Jean-Charles BLAIS

Jean-Charles BLAIS



oil on newsprint
20 x 16"


Jean-Charles Blais was born in Nantes, France in 1956. At eighteen he enrolled at the École des Beaux-Arts in Rennes, where he studied for five years. From the early 1980s the work of the Nouveaux Réalistes, Pop art and arte povera, especially the works known as affiches arrachées (torn-down posters), have been constitutive for Blais's own work. They mark his departure for a new type of painting determined by the material of the support. After observing tattered advertising posters pasted one over the other, Blais developed a pictorial language that was more concerned with the space articulated 'behind' the surface than the two-dimensionally formulated message conveyed by the surface itself.

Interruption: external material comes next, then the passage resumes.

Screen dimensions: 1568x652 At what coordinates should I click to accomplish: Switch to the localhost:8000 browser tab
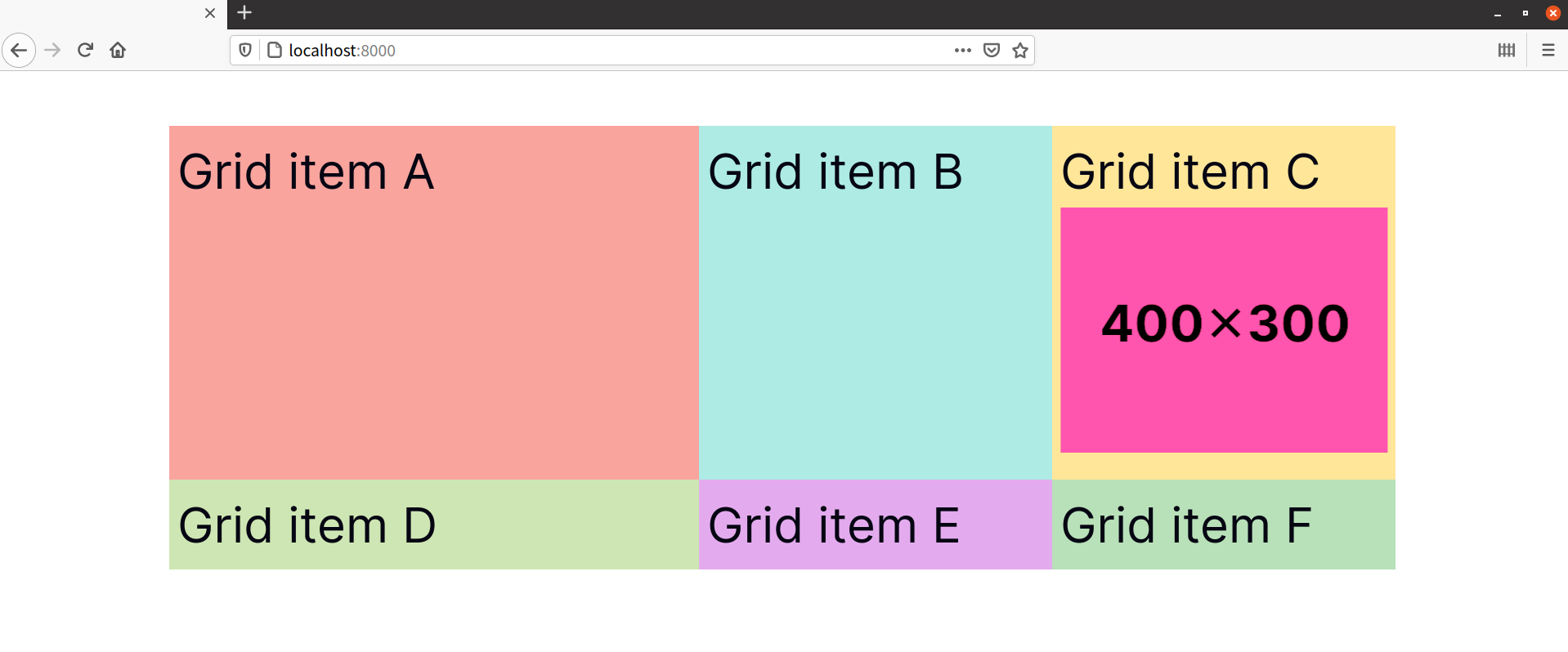click(x=106, y=13)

Multi-layering of materials and an eye for the coincidental patterns created by edges and folds generate associative structures from which Blais works out representational motifs, figurative elements, houses and animals, plants or tools—on the back. Numerous one-man shows in France, later in Germany and the US as well, have made Jean-Charles Blais's work known to a broader public since the 1980s. His first large-scale work in a public space attracted a great deal of attention in 1990: Jean-Charles Blais was charged with decorating the Assemblée Nationale Métro station in Paris. This project was followed in 1996 by 'Telephone Booths' for the exhibition entitled 'Thinking Print' mounted by the Museum of Modern Art in New York. Since the turn of the century, Blais has been exploring digital technologies and new materials.